> _BRANO PROPOSTO_
************

Nel corpus della scienza occidentale sono spesso confluiti, senza che il loro ruolo venisse significativamente riconosciuto, saperi di altri mondi. Nella narrazione “bianca” della scienza mancano i capitoli scritti da popoli e culture alternative, nonostante alcune scoperte fondamentali, basate sulle conoscenze di popolazioni indigene, in epoca coloniale siano state assorbite dagli europei.
Marco Boscolo, giornalista scientifico e titolare di un laboratorio all’Università di Bologna, ha scritto un piccolo libro (La bianca scienza) denso di episodi fondamentali che si sono verificati fin dai tempi di Niccolò Copernico e dell’epopea coloniale per arrivare alle proteste del movimento #ScienceMustFall (La scienza deve cadere, ndr) nato all’Università di Cape Town, in Sudafrica, nel 2016. Il sapere occidentale è spesso in debito con il pensiero coloniale. Il divario che permane tra il Nord e il Sud del mondo è in larga parte determinato dal vantaggio ottenuto con la violenza delle conquiste.

************

> _PROBLEMI_
**1.** Nel brano sulla scienza occidentale e il colonialismo, in quale università e in quale anno è nato il movimento #ScienceMustFall?
**2.** Prosegui il brano sulla scienza occidentale e il colonialismo dopo la sua ultima frase.

> _DATI ARCHIVIATI_
************

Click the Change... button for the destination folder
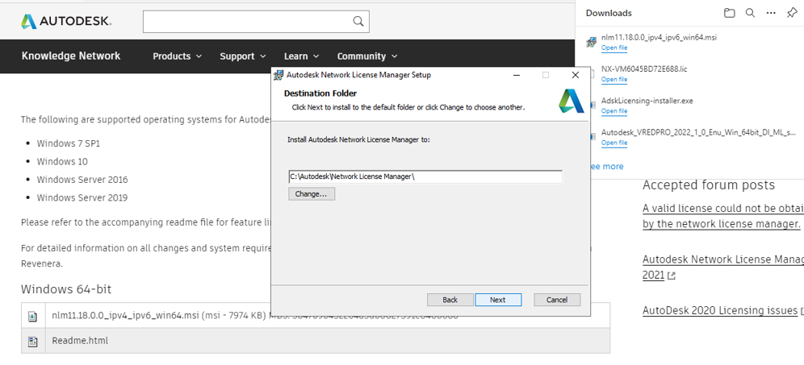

************

> _RISPOSTE_
**1.** All'Università di Cape Town, in Sudafrica, nel 2016.

**2.**
Boscolo, davanti a una platea di studenti multietnici, si è allineato a quegli storici che mettono in discussione la narrazione occidente-centrica. Copernico e Galileo, per esempio, hanno avuto un debito molto forte nei confronti di altre culture, e loro stessi lo riconoscevano, ma poi si è un po’ dimenticato. Pensiamo alla matematica e all’astronomia.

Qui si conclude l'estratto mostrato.